In vivo imaging of the coupling between neuronal and CREB activity in the mouse brain

Sensory experiences exert long-term modifications of neuronal circuits and behavior. Neuronal activity is relayed from active synapse to the nucleus, where dedicated transcription pathways are recruited. Previous research has demonstrated that the synapse-nucleus axis is vital for regulation of learning, injury repair and development in the central nervous system. However, it has not been possible to precisely determine the interplay between neuronal activity patterns and transcription factor activity. We have engineered a new FRET biosensors which allows us to image in vivo signaling of CREB, a transcription factor important for synaptic plasticity, using 2-photon fluorescence lifetime imaging (2pFLIM). Combination of red-shifted CREB sensor and GCaMP imaging allowed simultaneous imaging of CREB and calcium dynamics at single cells.

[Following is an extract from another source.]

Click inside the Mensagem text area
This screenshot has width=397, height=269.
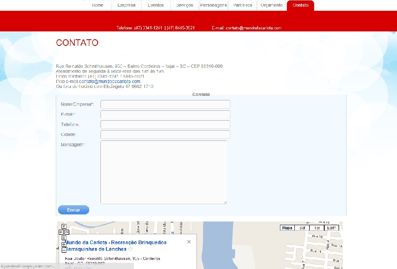point(164,172)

With this approach, we explored how experience shapes the interplay between CREB and neuronal activity in the visual cortex of awake mice. We found that dark rearing augmented the sensitivity and persistence of visually evoked CREB activity, thereby shifting the threshold for neuronal activity-transcription coupling. We are currently combining this technique with imaging of endogenous signaling protein in intact cortical circuits. These experiments will allow to unravel the transcriptional dynamics underlying experience-dependent plasticity in the brain.